(Source material)

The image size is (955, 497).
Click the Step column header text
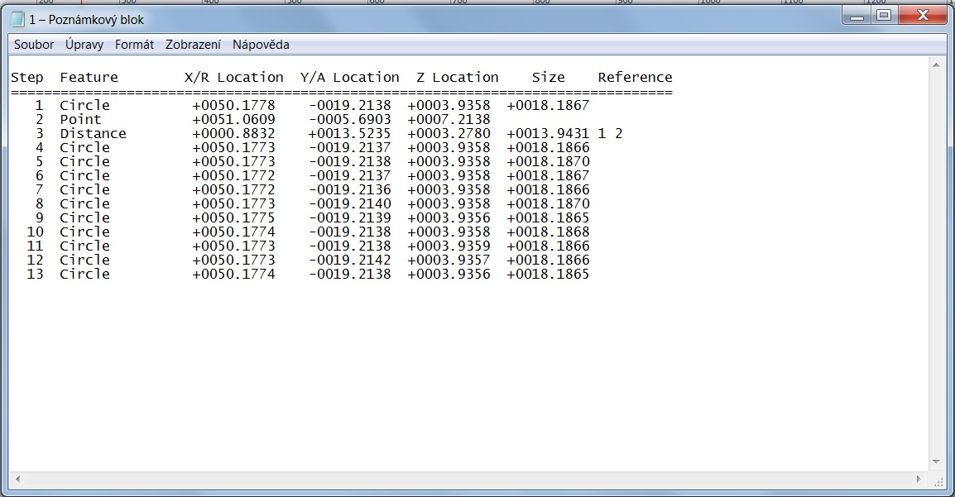pyautogui.click(x=26, y=78)
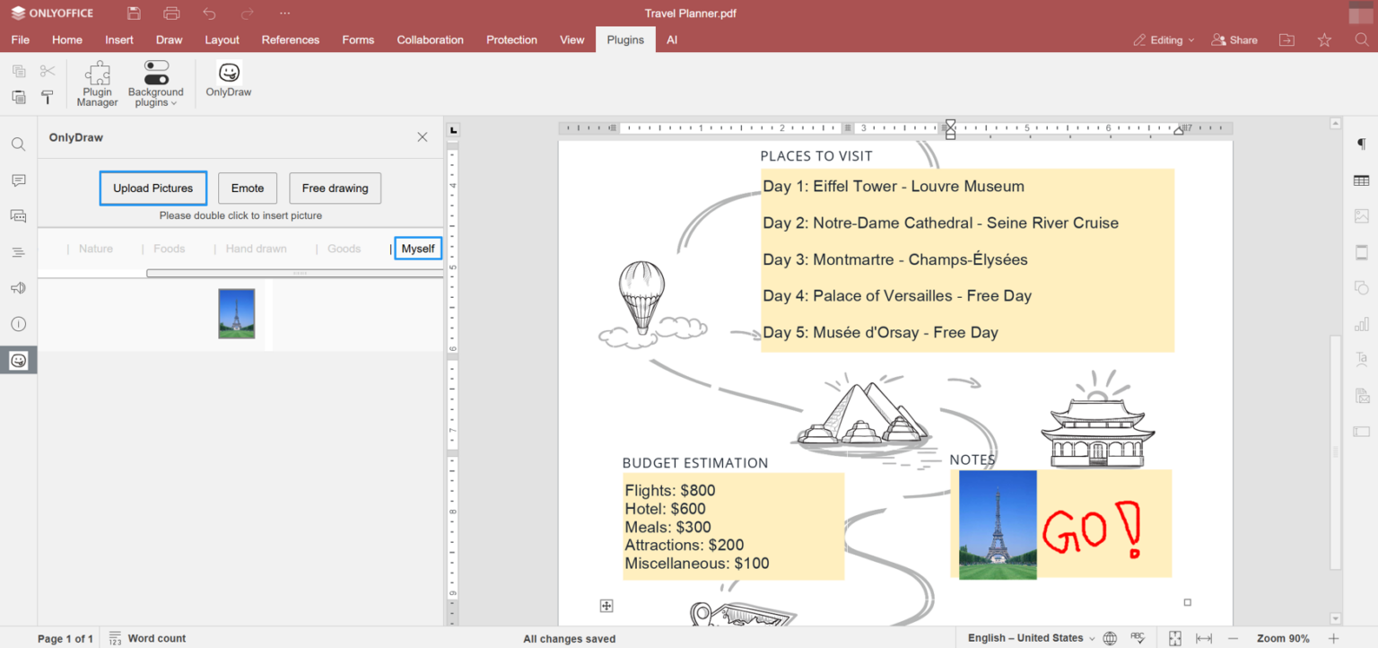Click the Free drawing button
Viewport: 1378px width, 648px height.
click(x=335, y=188)
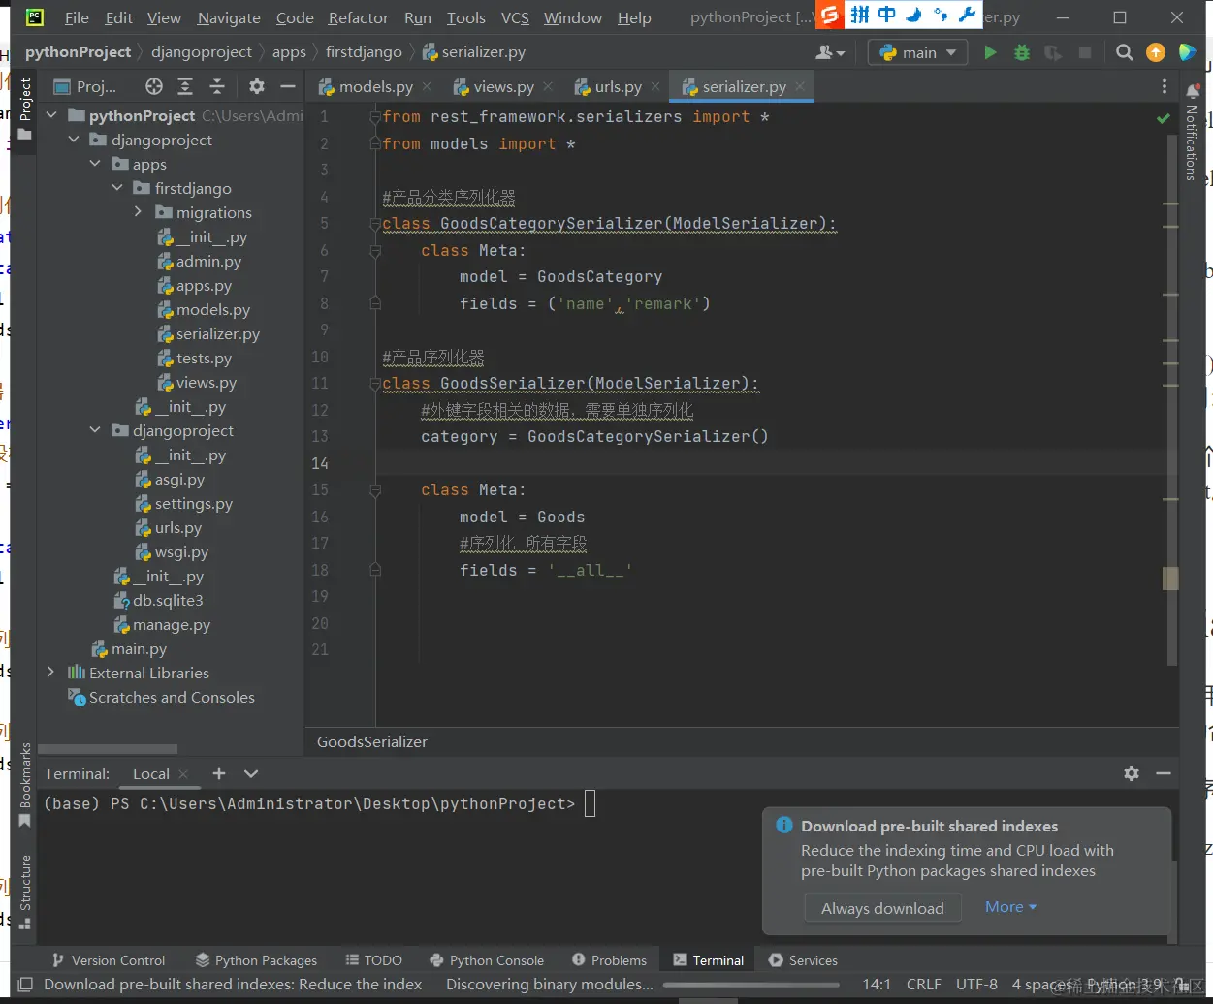
Task: Open the More link in notification
Action: click(1010, 907)
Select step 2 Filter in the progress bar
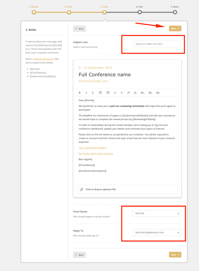This screenshot has width=199, height=271. (x=69, y=12)
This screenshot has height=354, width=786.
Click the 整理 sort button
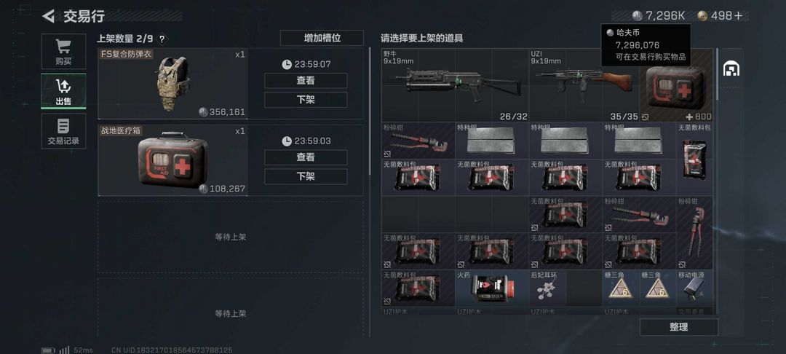[x=679, y=328]
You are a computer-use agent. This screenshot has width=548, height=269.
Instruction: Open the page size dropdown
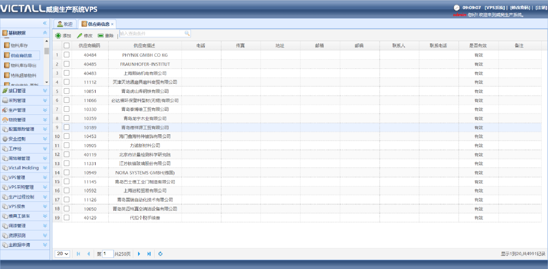point(63,254)
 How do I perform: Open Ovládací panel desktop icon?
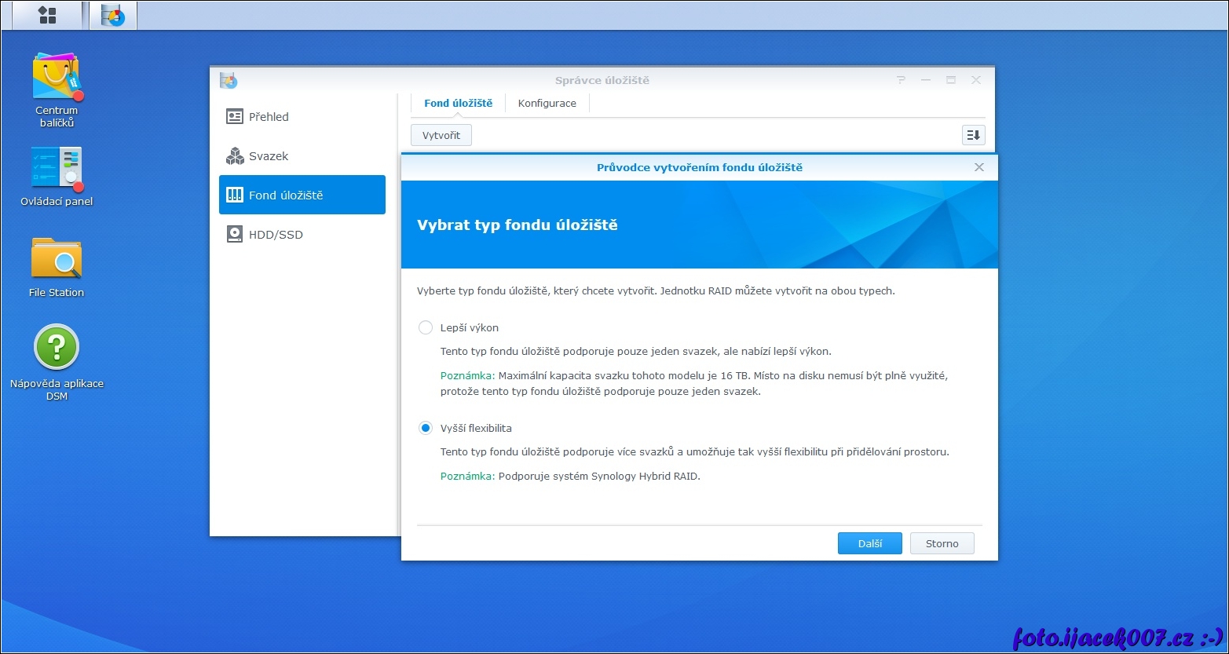[x=57, y=168]
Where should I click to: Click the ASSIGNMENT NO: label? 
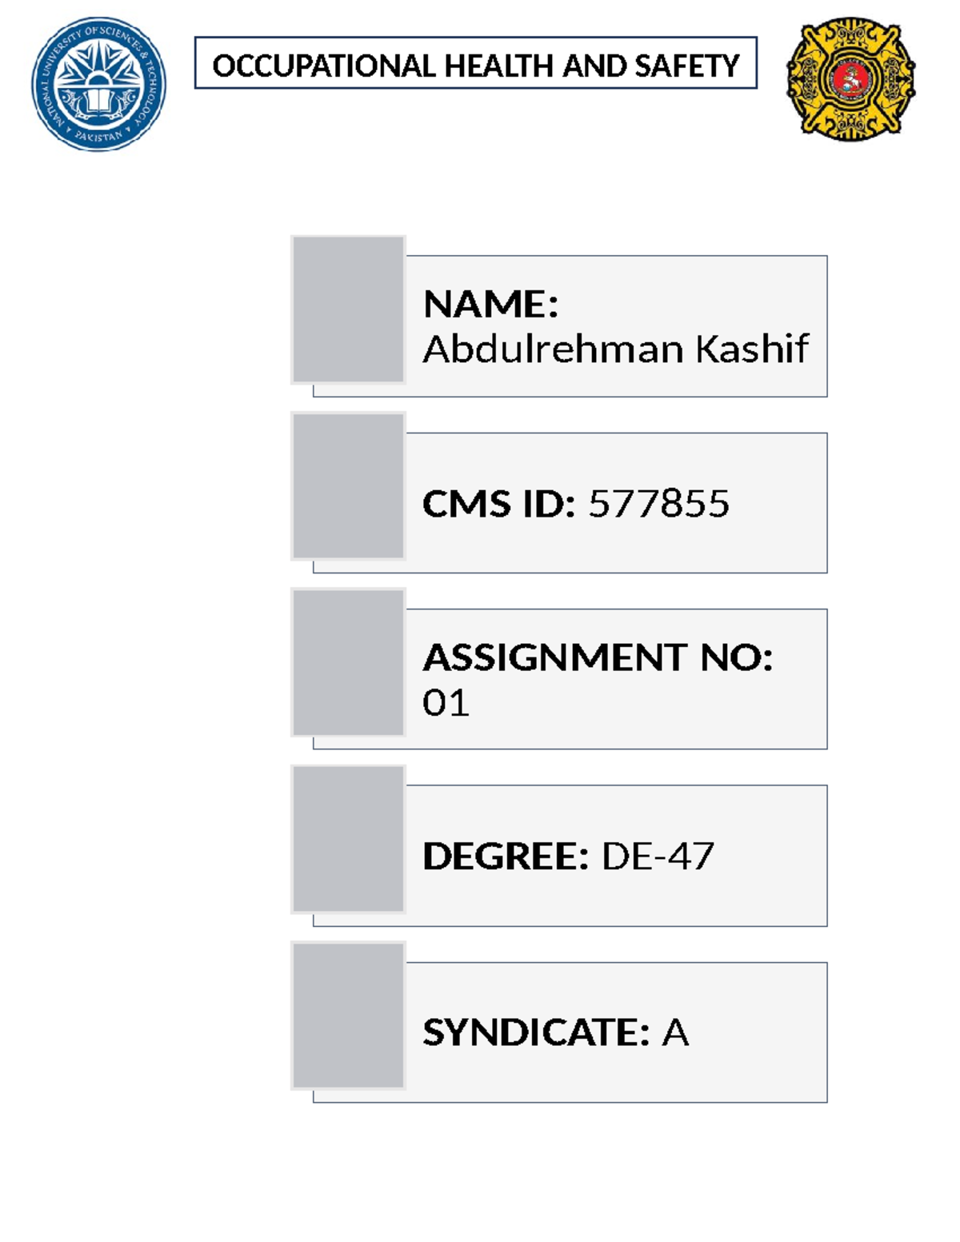(598, 657)
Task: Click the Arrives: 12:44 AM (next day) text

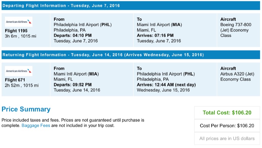Action: [x=166, y=85]
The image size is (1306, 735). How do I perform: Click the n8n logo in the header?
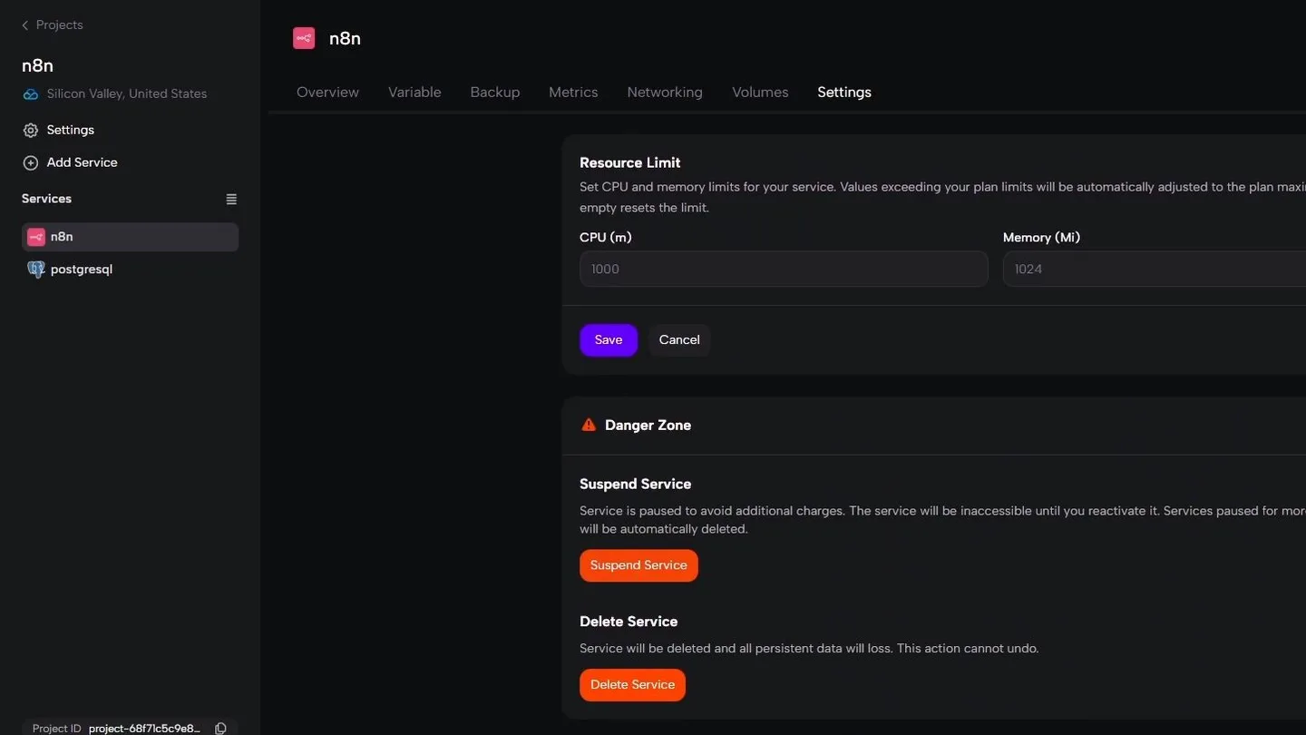pyautogui.click(x=304, y=38)
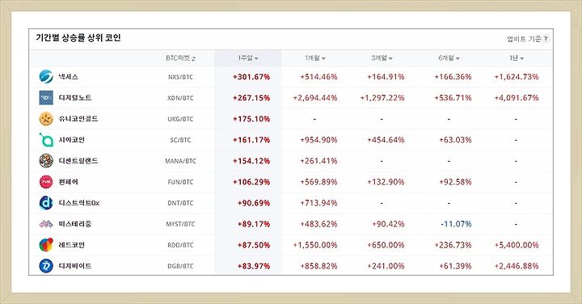Sort by the 1개월 column

(315, 58)
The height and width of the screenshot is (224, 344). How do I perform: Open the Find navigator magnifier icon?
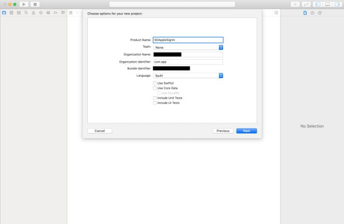(26, 13)
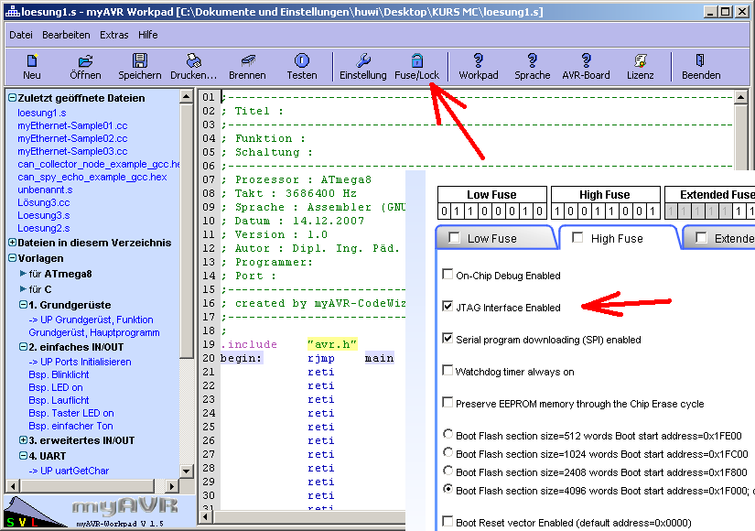This screenshot has height=531, width=755.
Task: Enable On-Chip Debug Enabled checkbox
Action: [448, 275]
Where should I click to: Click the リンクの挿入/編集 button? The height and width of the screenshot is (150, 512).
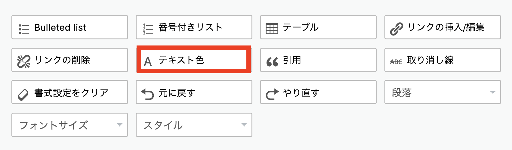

(End Source material)

**Task objective**
Exclude the images and output the lines above exactly.

**Answer space**
The image size is (955, 497).
Click the Step column header text
pyautogui.click(x=26, y=78)
Click the Free drawing button
Viewport: 1378px width, 648px height.
click(x=335, y=188)
Task: Open the More link in notification
Action: click(1010, 907)
Select step 2 Filter in the progress bar
This screenshot has width=199, height=271. (x=69, y=12)
This screenshot has height=354, width=786.
Click the 整理 sort button
[x=679, y=328]
You are a computer-use agent. This screenshot has width=548, height=269.
Instruction: Open the page size dropdown
point(63,254)
 How do I perform: Open Ovládací panel desktop icon?
[x=57, y=168]
Where should I click to: Click the ASSIGNMENT NO: label? 
(598, 657)
Task: Click the Arrives: 12:44 AM (next day) text

Action: [x=166, y=85]
The image size is (1306, 735). How do I perform: Click the n8n logo in the header?
pyautogui.click(x=304, y=38)
Sort by the 1개월 column

(315, 58)
The height and width of the screenshot is (224, 344). How do I perform: Open the Find navigator magnifier icon?
(26, 13)
This screenshot has height=531, width=755.
Task: Enable On-Chip Debug Enabled checkbox
Action: [448, 275]
Where should I click to: Click the リンクの挿入/編集 button? The height and width of the screenshot is (150, 512).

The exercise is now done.